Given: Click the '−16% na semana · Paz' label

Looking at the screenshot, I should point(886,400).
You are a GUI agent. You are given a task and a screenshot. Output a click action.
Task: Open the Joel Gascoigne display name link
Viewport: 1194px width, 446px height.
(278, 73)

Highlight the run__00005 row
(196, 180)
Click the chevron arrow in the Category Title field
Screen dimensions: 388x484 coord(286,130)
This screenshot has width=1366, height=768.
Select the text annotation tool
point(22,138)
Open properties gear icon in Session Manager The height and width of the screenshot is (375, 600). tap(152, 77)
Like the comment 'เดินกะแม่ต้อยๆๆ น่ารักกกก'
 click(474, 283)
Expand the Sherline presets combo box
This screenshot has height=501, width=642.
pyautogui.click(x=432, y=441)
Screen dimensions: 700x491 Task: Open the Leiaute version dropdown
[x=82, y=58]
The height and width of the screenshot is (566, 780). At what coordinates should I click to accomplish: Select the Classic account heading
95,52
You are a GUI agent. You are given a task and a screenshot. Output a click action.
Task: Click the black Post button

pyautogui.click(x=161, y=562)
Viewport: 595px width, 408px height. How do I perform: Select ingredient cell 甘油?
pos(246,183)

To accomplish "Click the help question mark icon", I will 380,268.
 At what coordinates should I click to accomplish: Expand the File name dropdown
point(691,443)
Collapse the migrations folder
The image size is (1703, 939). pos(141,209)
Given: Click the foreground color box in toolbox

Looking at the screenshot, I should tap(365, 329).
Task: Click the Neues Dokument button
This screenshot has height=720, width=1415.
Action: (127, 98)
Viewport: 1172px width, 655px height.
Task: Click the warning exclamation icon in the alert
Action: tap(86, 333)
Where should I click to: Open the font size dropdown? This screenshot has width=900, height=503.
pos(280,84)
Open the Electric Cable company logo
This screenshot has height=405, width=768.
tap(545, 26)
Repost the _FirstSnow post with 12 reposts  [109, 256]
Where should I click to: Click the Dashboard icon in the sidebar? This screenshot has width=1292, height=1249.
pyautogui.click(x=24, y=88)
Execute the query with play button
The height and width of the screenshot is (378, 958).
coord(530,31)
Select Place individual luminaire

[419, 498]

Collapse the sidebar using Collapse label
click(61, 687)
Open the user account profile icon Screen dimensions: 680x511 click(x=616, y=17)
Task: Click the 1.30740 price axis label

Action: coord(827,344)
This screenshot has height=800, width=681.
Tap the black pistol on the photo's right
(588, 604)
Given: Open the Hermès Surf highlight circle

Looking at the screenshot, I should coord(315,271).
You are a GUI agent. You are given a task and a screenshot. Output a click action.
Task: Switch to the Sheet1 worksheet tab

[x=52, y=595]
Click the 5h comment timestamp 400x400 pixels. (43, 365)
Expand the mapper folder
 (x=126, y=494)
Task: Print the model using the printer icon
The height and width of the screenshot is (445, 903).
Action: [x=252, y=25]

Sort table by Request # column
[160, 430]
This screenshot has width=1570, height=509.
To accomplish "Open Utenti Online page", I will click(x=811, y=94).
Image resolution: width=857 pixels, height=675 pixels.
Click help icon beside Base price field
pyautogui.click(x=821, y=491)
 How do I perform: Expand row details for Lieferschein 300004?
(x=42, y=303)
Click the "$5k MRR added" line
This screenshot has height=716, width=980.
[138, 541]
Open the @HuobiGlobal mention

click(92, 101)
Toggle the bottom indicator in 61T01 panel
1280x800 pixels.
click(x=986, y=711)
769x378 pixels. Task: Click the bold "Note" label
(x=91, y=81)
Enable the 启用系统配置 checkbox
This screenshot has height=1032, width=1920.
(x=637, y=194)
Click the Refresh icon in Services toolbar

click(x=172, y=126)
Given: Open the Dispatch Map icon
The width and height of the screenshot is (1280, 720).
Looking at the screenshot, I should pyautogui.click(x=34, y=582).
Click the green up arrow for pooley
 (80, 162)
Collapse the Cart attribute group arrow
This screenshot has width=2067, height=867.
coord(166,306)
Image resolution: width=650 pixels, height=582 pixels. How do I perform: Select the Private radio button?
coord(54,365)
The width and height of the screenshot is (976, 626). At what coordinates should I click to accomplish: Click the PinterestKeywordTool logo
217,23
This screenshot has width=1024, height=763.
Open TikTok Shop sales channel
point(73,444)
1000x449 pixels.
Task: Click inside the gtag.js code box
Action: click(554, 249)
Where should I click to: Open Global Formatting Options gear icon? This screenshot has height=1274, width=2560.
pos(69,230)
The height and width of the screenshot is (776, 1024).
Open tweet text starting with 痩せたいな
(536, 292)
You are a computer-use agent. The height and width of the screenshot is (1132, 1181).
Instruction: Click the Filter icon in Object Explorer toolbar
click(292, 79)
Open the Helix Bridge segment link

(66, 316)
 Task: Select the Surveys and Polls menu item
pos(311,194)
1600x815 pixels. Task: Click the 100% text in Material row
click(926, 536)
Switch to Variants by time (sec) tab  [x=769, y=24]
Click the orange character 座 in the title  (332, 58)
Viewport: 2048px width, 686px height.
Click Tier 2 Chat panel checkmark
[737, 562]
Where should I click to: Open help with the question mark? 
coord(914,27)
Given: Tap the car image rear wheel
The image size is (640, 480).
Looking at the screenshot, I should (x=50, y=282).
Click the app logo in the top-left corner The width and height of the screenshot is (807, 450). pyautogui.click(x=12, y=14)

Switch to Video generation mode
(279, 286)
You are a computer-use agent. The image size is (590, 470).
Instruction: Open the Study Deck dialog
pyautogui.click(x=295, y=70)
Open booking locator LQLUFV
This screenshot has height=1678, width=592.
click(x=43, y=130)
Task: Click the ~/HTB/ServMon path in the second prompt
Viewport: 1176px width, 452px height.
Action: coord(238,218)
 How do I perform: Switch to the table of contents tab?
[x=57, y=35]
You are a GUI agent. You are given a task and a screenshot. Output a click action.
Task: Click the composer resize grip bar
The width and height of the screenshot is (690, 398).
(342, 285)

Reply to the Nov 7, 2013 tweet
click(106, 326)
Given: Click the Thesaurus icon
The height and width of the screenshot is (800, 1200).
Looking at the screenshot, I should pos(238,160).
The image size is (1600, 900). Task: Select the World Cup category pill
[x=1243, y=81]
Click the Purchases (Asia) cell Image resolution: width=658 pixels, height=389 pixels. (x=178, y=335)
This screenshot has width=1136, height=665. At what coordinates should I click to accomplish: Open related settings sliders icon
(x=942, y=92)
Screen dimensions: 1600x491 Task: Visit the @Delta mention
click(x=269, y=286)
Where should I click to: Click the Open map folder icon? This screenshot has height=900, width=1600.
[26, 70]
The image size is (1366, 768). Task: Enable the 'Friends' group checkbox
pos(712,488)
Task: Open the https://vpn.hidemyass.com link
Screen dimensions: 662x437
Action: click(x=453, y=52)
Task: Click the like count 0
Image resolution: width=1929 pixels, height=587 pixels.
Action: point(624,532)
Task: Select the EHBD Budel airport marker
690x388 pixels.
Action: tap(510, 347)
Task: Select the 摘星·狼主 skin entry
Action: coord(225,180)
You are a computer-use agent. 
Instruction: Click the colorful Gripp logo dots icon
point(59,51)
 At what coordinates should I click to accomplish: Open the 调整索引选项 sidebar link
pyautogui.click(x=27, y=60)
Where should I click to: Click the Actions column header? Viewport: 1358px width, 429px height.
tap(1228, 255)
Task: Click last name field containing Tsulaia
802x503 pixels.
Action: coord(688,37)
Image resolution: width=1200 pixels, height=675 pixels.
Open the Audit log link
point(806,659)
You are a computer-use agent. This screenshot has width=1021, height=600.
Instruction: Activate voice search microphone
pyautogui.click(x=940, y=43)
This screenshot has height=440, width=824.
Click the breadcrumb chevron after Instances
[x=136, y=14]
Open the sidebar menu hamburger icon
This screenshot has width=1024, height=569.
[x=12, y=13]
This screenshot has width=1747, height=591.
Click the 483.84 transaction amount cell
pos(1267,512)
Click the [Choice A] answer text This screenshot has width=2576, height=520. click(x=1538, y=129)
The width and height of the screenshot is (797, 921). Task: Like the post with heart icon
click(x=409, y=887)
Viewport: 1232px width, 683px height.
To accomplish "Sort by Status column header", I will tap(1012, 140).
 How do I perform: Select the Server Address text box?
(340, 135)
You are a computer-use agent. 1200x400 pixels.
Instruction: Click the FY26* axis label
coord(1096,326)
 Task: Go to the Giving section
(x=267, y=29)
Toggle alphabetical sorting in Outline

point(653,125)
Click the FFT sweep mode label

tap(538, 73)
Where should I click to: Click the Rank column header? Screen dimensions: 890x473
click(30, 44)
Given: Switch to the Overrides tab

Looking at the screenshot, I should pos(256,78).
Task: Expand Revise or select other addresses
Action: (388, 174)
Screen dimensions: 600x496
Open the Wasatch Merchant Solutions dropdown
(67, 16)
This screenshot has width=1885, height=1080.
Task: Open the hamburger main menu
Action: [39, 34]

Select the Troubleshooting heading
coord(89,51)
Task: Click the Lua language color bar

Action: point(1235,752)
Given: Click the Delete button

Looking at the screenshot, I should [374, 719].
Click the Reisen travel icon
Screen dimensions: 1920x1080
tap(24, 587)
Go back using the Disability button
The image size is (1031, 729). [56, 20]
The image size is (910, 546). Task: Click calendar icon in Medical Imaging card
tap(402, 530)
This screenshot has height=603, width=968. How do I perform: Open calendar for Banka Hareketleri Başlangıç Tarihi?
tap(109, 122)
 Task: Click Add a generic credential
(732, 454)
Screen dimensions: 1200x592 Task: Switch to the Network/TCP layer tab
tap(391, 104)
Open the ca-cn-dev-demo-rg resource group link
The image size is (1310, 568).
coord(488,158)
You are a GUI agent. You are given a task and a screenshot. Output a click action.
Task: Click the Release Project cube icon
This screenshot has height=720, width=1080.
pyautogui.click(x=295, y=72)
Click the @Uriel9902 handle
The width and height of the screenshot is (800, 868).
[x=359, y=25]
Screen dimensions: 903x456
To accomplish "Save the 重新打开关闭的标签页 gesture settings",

Task requirements >>
How many of the lines above hold the word "computer"? Give only that number.

Task result >>
5